Riccardo Muti’s social and civic conscience as an artist is demonstrated by his concerts performed in places symbolising our troubled past and contemporary history, which he has conducted as part of “Le vie dell’Amicizia” (The Paths of Friendship) project, produced by the Ravenna Festival. Concerts were given in Sarajevo (1997), Beirut (1998), Jerusalem (1999), Moscow (2000), Yerevan and Istanbul (2001), New York (2002), Cairo (2003), Damascus (2004), El Diem, Tunisia (2005), Meknes (2006),Concert for Lebanon (2007), Mazara del Vallo (2008), Sarajevo (2009), Trieste (2010) Nairobi (2011), Ravenna (2012), Mirandola (2013) Redipuglia (2104), Otranto (2015), Tokyo (2016) and Tehran (2017) with La Scala Philharmonic Orchestra and Chorus, the Orchestra and Chorus of the Maggio Musicale Fiorentino, the “Musicians of Europe United” a group made up of the top players of Europe’s major orchestras and most recently with the Cherubini Youth Orchestra.

Muti has received Innumerable international honors over the course of his career. He is Cavaliere di Gran Croce of the Italian Republic and a recipient of the German Verdienstkreuz , he received the decoration of Officer of the Legion of Honor from French President Nicolas Sarkozy in a private ceremony held at Élysée Palace. He was made an honorary Knight Commander of the British Empire by Queen Elizabeth II in Britain. The Salzburg Mozarteum awarded him its silver medal for his contribution to Mozart’s music, and in Vienna was elected an honorary member of the Gesellschaft der Musikfreunde, the Vienna Hofmusikkapelle and the Vienna State Opera.

Russian President Putin awarded him the Order of Friendship, and the State of Israel has honored him with the Wolf Prize for the arts. He has received honorary degrees from many universities in Italy and abroad. The most recent was in 2014 when he received an honorary degree from Northwestern University in Chicago.

He conducted the Vienna Philharmonic in the opening concert for the celebrations of the 250th anniversary of Mozart’s birth in Salzburg at the Grosses Festspielhaus. In 2017 the continuous collaboration between Riccardo Muti and the Vienna Philharmonic will reach 47 years.

During the 2007 Whitsun Festival in Salzburg, Muti began a five-year project with the Cherubini Orchestra dedicated to the rediscovery and valorization of the operatic and sacred musical heritage of the Neapolitan School of the 18th Century.

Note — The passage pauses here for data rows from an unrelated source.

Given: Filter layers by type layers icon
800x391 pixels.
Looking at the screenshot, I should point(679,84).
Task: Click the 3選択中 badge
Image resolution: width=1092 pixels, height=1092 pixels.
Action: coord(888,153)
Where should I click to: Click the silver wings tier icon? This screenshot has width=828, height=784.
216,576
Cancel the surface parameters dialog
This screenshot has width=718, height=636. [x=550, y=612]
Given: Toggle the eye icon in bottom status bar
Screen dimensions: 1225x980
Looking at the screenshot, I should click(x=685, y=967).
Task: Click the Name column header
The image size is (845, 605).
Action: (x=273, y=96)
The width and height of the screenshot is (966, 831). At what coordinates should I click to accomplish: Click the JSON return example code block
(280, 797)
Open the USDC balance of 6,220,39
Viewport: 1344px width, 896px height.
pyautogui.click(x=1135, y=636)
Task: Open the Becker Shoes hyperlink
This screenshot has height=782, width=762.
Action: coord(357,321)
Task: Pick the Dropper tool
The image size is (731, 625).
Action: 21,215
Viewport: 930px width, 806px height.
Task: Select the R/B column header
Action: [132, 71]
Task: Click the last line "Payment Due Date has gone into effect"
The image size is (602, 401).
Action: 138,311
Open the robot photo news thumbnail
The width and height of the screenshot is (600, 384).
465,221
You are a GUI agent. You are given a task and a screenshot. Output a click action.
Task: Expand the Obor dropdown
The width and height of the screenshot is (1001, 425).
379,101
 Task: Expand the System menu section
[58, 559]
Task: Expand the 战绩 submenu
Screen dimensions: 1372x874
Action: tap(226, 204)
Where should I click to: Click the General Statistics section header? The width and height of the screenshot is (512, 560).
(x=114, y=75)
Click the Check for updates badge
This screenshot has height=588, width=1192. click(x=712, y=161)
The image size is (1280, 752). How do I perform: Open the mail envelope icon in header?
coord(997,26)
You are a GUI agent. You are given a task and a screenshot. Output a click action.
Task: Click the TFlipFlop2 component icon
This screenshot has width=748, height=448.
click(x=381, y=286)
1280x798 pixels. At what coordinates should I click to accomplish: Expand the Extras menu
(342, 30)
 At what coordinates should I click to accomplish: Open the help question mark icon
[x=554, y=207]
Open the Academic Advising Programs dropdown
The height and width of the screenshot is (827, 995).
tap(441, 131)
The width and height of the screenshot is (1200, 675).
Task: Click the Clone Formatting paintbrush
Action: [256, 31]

In September 2010, Riccardo Muti became Music Director of the Chicago Symphony Orchestra and he was named 2010 Musician of the Year by Musical America. In February 2011, he was awarded two Grammy Awards at the 53rd annual awards ceremony for his live recording of Verdi’s Messa da Requiem with the Chicago Symphony Orchestra and Chorus. His recording won the Best Classical Album and Best Choral Performance awards. In March 2011, Riccardo Muti was selected as the recipient of the coveted Birgit Nilsson Prize, presented in a ceremony on October 13 at the Royal Opera in Stockholm in the presence of H.M. King Carl XVI Gustaf and H.M. Queen Silvia. In April 2011, he received the Opera News Award in New York and in May 2011 he was awarded Spain’s prestigious Prince of Asturias Prize for the Arts. The award was presented the following autumn in Oviedo at a grand ceremony chaired by H.R.H. the Prince of Asturias. In July 2011 he was named an honorary member of the Vienna Philharmonic and in August 2011 an honorary director for life at the Rome Opera.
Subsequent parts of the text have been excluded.